The Handmaid’s Tale (1985), consistently regarded as a masterpiece of 20th-century literature, has gained new attention in recent years with the success of the Hulu series as well as fresh appreciation from readers who feel like this story has new relevance in America’s current political climate. Atwood herself has spoken about how news headlines have made her dystopian fiction seem eerily plausible, and it’s not difficult to imagine her wanting to revisit Gilead as the TV show has sped past where her narrative ended. Like the novel that preceded it, this sequel is presented as found documents—first-person accounts of life inside a misogynistic theocracy from three informants. There is Agnes Jemima, a girl who rejects the marriage her family arranges for her but still has faith in God and Gilead. There’s Daisy, who learns on her 16th birthday that her whole life has been a lie. And there's Aunt Lydia, the woman responsible for turning women into Handmaids.

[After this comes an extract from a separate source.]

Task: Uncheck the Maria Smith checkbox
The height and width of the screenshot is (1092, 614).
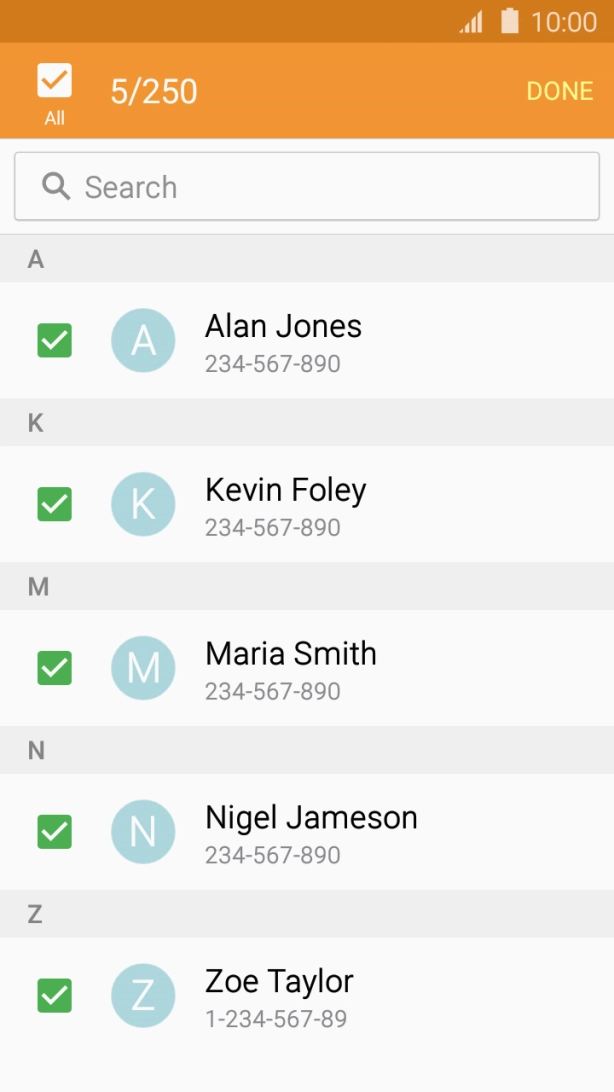Action: (54, 668)
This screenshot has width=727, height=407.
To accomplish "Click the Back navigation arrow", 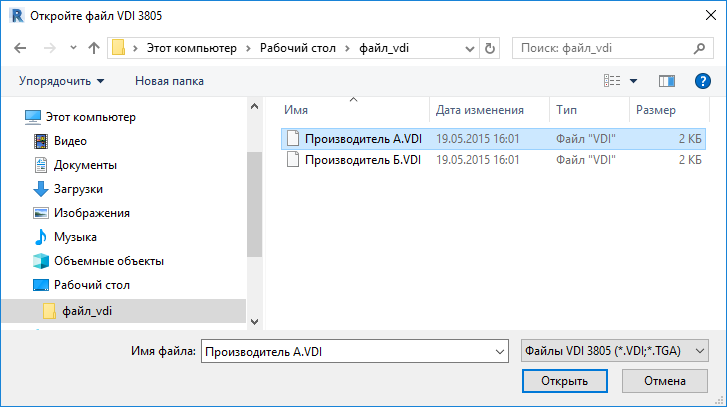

This approach gives readers insight into different aspects of life inside and outside Gilead, but it also leads to a book that sometimes feels overstuffed. The Handmaid’s Tale combined exquisite lyricism with a powerful sense of urgency, as if a thoughtful, perceptive woman was racing against time to give witness to her experience. That narrator hinted at more than she said; Atwood seemed to trust readers to fill in the gaps. This dynamic created an atmosphere of intimacy. However curious we might be about Gilead and the resistance operating outside that country, what we learn here is that what Atwood left unsaid in the first novel generated more horror and outrage than explicit detail can. And the more we get to know Agnes, Daisy, and Aunt Lydia, the less convincing they become. It’s hard, of course, to compete with a beloved classic, so maybe the best way to read this new book is to forget about The Handmaid’s Tale and enjoy it as an artful feminist thriller.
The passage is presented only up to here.